Location: Cereal Crops ResearchTitle: Molecular and comparative mapping of genes governing spike compactness inherited from wild emmer wheat Author
Submitted to: Molecular Genetics and Genomics
Publication Type: Peer Reviewed Journal
Publication Acceptance Date: 2/27/2014
Publication Date: 3/23/2014
Publication URL: http://handle.nal.usda.gov/10113/59607
Citation: Faris, J.D., Zhang, Z., Garvin, D.F., Xu, S.S. 2014. Molecular and comparative mapping of genes governing spike compactness inherited from wild emmer wheat. Molecular Genetics and Genomics. 289:641-651. Interpretive Summary: The development and morphology of the wheat spike, or head, is important because the spike is where reproduction occurs and it holds the grains until harvest. Therefore, genes that influence spike morphology are of interest from both theoretical and practical stand points. Wild emmer wheat is a wild relative of today's durum and bread wheat, and it is often used as a source of useful genes for improvement of modern varieties. In this research, we evaluated genes in a wild emmer wheat line that influenced spike length and the number of spikelets per spike, the latter of which is an important yield component. We found that the two traits are controlled by different genes on the same chromosome, and the forms of the genes contributed by the wild emmer wheat accession conferred fewer spikelets per spike and a shorter spike compared to modern day durum wheat. Further analysis suggested that the gene governing spike length might be a form of the same gene found in barley that also influences spike length as well as flowering time and cleistogamy, or openness of the florets. Other research has suggested that shorter more compact spikes may help increase tolerance to drought. Therefore, the gene conferring a shorter, more compact spike derived from wild emmer might be useful for the improvement of drought resistance in modern durum varieties.

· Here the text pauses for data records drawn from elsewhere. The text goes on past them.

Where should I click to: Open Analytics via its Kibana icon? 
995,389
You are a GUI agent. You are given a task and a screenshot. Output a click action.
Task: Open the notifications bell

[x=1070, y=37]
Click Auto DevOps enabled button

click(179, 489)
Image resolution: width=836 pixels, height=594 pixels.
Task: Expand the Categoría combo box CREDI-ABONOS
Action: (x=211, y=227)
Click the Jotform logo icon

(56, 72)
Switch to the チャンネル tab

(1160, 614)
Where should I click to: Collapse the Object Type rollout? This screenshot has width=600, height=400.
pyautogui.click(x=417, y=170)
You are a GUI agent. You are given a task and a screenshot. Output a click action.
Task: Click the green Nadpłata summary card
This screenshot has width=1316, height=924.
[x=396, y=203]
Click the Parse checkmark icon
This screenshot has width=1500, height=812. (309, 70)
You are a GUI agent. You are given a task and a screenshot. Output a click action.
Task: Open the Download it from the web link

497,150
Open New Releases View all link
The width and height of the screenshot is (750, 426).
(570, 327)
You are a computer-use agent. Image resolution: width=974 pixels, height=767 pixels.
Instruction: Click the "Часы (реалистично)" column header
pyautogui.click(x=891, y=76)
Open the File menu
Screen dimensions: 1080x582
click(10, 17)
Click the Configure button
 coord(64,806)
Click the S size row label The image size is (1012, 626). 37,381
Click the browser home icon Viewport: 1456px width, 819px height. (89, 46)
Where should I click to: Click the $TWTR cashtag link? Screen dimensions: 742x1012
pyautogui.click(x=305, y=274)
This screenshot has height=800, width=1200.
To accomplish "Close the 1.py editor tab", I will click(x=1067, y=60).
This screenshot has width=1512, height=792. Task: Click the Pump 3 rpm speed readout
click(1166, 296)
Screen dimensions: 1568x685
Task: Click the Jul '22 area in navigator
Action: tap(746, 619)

Technical Abstract: The development and morphology of the wheat spike is important because the spike is where reproduction occurs and it holds the grains until harvest. Therefore, genes that influence spike morphology are of interest from both theoretical and practical stand points. When substituted for the native chromosome 2A in the tetraploid Langdon (LDN) durum wheat background, the Triticum turgidum ssp. dicoccoides chromosome 2A from accession IsraelA confers a short, compact spike with fewer spikelets per spike compared to LDN. Molecular mapping and quantitative trait loci (QTL) analysis of these traits in a homozygous recombinant (HR) population derived from LDN × the chromosome 2A substitution line (LDNIsA-2A) indicated that the number of spikelets per spike and spike length were controlled by linked, but different, loci on the long arm of 2A. A QTL explaining most of the variation for spike compactness coincided with the QTL for spike length. Comparative mapping indicated that the QTL for number of spikelets per spike overlapped with a previously mapped QTL for Fusarium head blight susceptibility. The genes governing spike length and compactness were not orthologous to either sog or C, genes known to confer compact spikes in diploid and hexaploid wheat, respectively. However, it is possible that the gene governing spike length and compactness derived from wild emmer could be a homolog of the barley Cly1 gene, which is an AP2-like gene affecting cleistogamy, flowering time, and rachis internode length.